Present Situation:
I am currently staying in Australia and I hold below bank accounts in India:
- ICICI savings bank account
- SBI savings bank account
- SBI home loan accounts
- Option 1: To continue existing MF investment with NRO account OR
- Option 2: To surrender existing MFs and start a new fresh investment with NRE account?
- I don’t have any plans to return to India in next 5 years and I have no income source in India.
- 90% of the MF investment till date is from overseas income.
- If I continue existing MFs with NRO account, what taxes I will be paying after I surrender the MFs (planning to stop MFs in next 2-3 years)?

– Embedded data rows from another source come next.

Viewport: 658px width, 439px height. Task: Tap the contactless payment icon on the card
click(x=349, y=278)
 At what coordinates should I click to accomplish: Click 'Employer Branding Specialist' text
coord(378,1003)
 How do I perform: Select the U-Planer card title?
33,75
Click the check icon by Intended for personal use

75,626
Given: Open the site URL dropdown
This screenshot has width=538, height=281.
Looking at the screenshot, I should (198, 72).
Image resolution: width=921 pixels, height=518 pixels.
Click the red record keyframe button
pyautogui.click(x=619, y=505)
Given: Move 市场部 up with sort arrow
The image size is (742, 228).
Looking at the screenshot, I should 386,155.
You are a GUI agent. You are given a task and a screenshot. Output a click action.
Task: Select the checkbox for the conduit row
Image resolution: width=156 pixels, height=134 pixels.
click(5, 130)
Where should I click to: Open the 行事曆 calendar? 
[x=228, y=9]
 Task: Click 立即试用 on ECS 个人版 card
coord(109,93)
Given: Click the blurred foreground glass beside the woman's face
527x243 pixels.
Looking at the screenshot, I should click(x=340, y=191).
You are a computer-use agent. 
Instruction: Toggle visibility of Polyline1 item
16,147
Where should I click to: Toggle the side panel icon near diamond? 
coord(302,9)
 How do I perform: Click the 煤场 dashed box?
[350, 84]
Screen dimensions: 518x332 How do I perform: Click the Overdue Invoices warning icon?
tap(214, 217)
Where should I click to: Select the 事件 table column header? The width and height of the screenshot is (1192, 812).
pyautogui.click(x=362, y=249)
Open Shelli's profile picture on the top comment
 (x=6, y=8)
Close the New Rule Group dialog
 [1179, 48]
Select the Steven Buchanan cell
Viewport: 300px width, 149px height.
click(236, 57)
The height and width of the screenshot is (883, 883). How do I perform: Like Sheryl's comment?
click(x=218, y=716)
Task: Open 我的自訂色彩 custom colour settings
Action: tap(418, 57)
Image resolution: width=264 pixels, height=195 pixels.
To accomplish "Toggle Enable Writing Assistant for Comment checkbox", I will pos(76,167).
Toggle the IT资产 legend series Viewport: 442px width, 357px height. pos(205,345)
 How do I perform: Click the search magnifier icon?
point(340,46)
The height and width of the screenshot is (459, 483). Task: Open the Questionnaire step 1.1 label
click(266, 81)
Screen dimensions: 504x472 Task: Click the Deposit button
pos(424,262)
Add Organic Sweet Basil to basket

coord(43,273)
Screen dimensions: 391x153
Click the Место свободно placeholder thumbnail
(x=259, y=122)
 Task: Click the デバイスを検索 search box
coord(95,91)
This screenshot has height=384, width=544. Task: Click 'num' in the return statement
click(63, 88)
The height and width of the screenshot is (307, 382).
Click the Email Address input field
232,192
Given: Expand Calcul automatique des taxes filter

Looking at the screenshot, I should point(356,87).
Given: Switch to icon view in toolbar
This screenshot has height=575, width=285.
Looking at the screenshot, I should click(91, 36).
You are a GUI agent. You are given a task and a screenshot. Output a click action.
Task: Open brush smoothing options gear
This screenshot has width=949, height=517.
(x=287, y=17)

- Will that tax be claimed?
- Also in this case, what are the options to repatriate the money which I will be getting post-surrender of MFs
- Also, can I have MFs with NRO(existing MFs) and NRE(new investment) as a tax status at the same time, in case if I continue to go with Option 1?
- What are the advantages and disadvantages of Option 2?
- What are the options to repatriate the money which I will be getting after I surrender existing MFs, in case of option 2?
- Can I link SBI home loan to NRE account for ECS (auto debit)?
- If I decided to sell the home, what are the options to repatriate that money?
- What should I do with PPF account and LIC policies once I open NRI (NRO and NRE) account?
- In my Demat account, I have few shares which my company gifted me. I don’t have any plans to sell them or buy any new shares? What will happen to my Demat account/existing shares?
1 Answers
Hi,
Non Residents Indians and Persons of Indian Origin can invest in mutual fund schemes in India. In case of NRIs no special approval is to be sought from authorities such as the RBI. They can invest in mutual funds on repatriable basis or non-repatriable basis. To invest on a repatriable basis you must have an NRE account or FCNR account with a bank in India. In this case the investment money should be remitted through usual banking channels or from the NRE/FCNR account of the NRI investor.
Investment can be made on a non-repatriation basis as well with investment funds being provided from NRO account or NRE/FCNR account of the investor.
Balances held in NRE accounts can be repatriated abroad freely, whereas funds in NRO accounts cannot be remitted abroad but have to be used only for local payments in rupees.
So, NRE or NRO? You need to select based on your requirements.
Regarding Taxation part, kindly read :
https://www.relakhs.com/mutual-funds-taxation-rules-capital-gains-tax-rates-on-mfs-fy-201516/
https://www.relakhs.com/10-ltcg-tax-equities-budget-2018/
https://www.relakhs.com/budget-2018-ltcg-tax-funds-implications/
Home Loan :
The repayment of loan through equated monthly installments can be made either through the NRO account or through the NRE account
ECS for the existing home loan can continue from the NRO account. Check with your bankers for any additional paperwork that may be required. You may need to give a fresh ECS mandate if the bank account is converted into an NRO account. It is also possible to make the repayment of your home loan from the NRE account.
I believe that NRIs are allowed to remit up to $1 million from the sale proceeds of property in India from their NRO account.
Suggest you to consult a CA in this regard (when sale happens) for more info.
PPF :
As per the latest notification by the Govt, an NRI can not make contributions to PPF and has to close his/her PPF account.
Kindly read :
https://www.relakhs.com/latest-amendments-nsc-ppf-rules-nris/
LIC Policies:
You can continue to hold them and need to update your residential status with them.
Existing policies taken while in India will continue in Indian Currency even after your moving to foreign countries as NRI. Please keep the concerned servicing branch of LIC informed about your new status i.e. NRI and your new address. Please submit to them NRI questionnaire form duly filled and signed.
Suggest you to contact your Insurer for more procedural details.
Demat Account :
An NRI will have to close his/her existing Demat account – the one opened before acquiring NRIstatus. Your demat account, which holds share that you purchased when you were a resident, would need to be transferred to an NRO (Non Resident Ordinary) Demat account.
Buying shares from the secondary market requires NRIs to open a PortfolioInvestment Scheme (PINS) account with a bank. As per RBI guidelines, it is important to maintain two separate accounts for repatriable and non-repatriable shares.
Under PINS scheme, you can buy stocks using funds from your NRE account, and the sale proceeds will be credited to NRE account for repatriation. However, if you want to buy shares on a non-repatriable basis, then, the returns will be credited to your NRO account.
So, accordingly you need to open a new Demat account.